O martelo já foi batido  em um encontro entre Riedel e Tereza Cristina no mês passado, resta agora marcar uma data para o governador deixar o PSDB. Apesar da definição “no fio do bigode”, sem nenhuma assinatura de filiação partidária, Eduardo Riedel mantém outro partido que o cobiçava, o PSD, em seu radar.


Trata-se de uma estratégia de médio prazo, apurou o Correio do Estado. O partido, cujo cacique é Gilberto Kassab, chefe da Casa Civil de Tarcísio de Freitas (Republicanos) em São Paulo, não tem estrutura de pessoal e lideranças nos 79 municípios de Mato Grosso do Sul.

Além da falta de capilaridade, o PSD também tem um Fundo Partidário menor do que a “megafederação” União Progressista (entre PP e União Brasil), lançada no primeiro semestre. Com Reinaldo Azambuja, que tem o PL como destino, a dupla formada pelo governador, que tentará a reeleição, e o ex-governador de MS, que tentará o Senado, praticamente garante o financiamento da chapa para as eleições do próximo ano somente com o Fundão Eleitoral, principal elemento do financiamento público de campanha.

Com o arranjo, ainda sobra espaço para Nelsinho Trad tentar a reeleição pelo PSD. O senador tenta encontrar uma brecha para ser o outro senador da aliança Riedel (futuramente no PP) e Azambuja (futuramente no PL). Só terá de disputar espaço com o presidente da Assembleia Legislativa de Mato Grosso do Sul, Gerson Claro, que quer subir alguns degraus na política e candidatar-se ao Senado pelo PP.

PSD no radar

Mas não é porque Eduardo Riedel está praticamente com um pé no PP que o PSD está fora de cogitação. O partido de Kassab, segundo o Correio do Estado apurou com interlocutores do Parque dos Poderes, seria a melhor legenda para acomodar a ampla aliança, que atende políticos e autoridades de direita, centro e centro-esquerda.

O PP, sobretudo no primeiro semestre, apesar de ainda ter ministérios no governo de Lula, tem sido um dos líderes da oposição ao governo federal e tem se posicionado à direita no Congresso Nacional.

O PSD segue no radar, porém, para um segundo momento. Em caso de êxito em seu projeto de reeleição, Riedel e seus aliados ainda continuariam cogitando a ida ao partido de Kassab, para estruturá-lo no interior do Estado. Dessa forma, ficariam Riedel, Tereza Cristina e Azambuja, cada um no comando de um partido.

Acordo de 2024

A saída de Riedel e Azambuja do PSDB praticamente põe uma pedra na tentativa de sobrevivência do partido, que chegou a governar o Brasil por dois mandatos, com Fernando Henrique Cardoso nos anos 1990, e foi a principal legenda antagônica ao PT ao longo de quase três décadas.
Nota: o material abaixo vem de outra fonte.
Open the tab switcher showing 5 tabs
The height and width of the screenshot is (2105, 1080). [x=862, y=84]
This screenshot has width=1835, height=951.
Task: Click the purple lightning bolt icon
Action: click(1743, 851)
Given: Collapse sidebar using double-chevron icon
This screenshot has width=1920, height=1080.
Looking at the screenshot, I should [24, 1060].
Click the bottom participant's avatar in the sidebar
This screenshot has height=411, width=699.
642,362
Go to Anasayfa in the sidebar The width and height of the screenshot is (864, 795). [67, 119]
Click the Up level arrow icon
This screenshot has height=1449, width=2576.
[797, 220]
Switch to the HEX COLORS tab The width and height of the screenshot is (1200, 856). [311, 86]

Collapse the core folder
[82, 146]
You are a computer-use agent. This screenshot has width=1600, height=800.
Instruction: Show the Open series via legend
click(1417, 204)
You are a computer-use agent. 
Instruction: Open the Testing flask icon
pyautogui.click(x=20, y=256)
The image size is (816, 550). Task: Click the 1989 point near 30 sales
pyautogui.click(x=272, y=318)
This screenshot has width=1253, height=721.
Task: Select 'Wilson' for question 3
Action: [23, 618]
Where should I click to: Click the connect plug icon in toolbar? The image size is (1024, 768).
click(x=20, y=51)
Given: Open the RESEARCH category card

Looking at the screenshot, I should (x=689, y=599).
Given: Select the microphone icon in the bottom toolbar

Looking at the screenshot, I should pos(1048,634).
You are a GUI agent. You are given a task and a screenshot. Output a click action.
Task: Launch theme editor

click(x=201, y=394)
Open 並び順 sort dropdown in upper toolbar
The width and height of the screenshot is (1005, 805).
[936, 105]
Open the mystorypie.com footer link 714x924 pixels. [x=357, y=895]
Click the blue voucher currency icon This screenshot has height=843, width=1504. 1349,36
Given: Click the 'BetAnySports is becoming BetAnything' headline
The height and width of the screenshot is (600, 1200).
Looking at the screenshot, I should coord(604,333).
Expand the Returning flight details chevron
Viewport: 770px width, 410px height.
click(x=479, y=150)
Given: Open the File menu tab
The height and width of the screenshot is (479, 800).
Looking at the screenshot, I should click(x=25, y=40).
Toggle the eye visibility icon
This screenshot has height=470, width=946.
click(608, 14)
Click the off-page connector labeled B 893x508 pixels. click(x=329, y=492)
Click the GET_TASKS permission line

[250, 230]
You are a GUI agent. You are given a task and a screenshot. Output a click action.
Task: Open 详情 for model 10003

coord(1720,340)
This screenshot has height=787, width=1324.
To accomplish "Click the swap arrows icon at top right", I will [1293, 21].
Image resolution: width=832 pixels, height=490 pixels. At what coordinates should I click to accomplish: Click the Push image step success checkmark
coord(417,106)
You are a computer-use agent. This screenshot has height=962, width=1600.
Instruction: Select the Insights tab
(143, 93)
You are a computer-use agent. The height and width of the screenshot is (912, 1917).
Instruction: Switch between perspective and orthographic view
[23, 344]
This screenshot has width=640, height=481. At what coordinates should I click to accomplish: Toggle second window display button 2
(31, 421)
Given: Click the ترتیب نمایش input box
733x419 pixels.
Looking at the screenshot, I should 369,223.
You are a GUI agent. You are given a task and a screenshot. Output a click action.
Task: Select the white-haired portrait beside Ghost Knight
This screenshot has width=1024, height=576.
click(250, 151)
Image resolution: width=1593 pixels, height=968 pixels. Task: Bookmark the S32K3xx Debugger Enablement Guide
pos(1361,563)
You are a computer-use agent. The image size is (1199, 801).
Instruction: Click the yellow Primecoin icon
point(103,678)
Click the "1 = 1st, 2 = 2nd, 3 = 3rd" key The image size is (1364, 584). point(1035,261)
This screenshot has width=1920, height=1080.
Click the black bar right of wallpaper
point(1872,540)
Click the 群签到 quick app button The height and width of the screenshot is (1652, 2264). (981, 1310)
Mato Grosso do Sul é o último reduto do PSDB no Brasil. Dos 13 deputados federais, 3 estão em MS. Com a saída de Raquel Lyra (Pernambuco) e Eduardo Leite (Rio Grande do Sul) para o PSD, só sobrou Riedel na legenda.

Ao migrarem, respectivamente, para PP e PL, Riedel e Azambuja cumprirão um acordo fechado nas eleições municipais de 2024, com Valdemar da Costa Neto, presidente nacional do PL, e Jair Bolsonaro.

O acordo consistia em o PL abrir mão de lançar candidato a prefeito de Campo Grande para apoiar o deputado federal Beto Pereira como candidato.

Em troca, foi alinhada a ida de Azambuja ao PL e de Riedel para outra legenda próxima do arco de alianças de Jair Bolsonaro.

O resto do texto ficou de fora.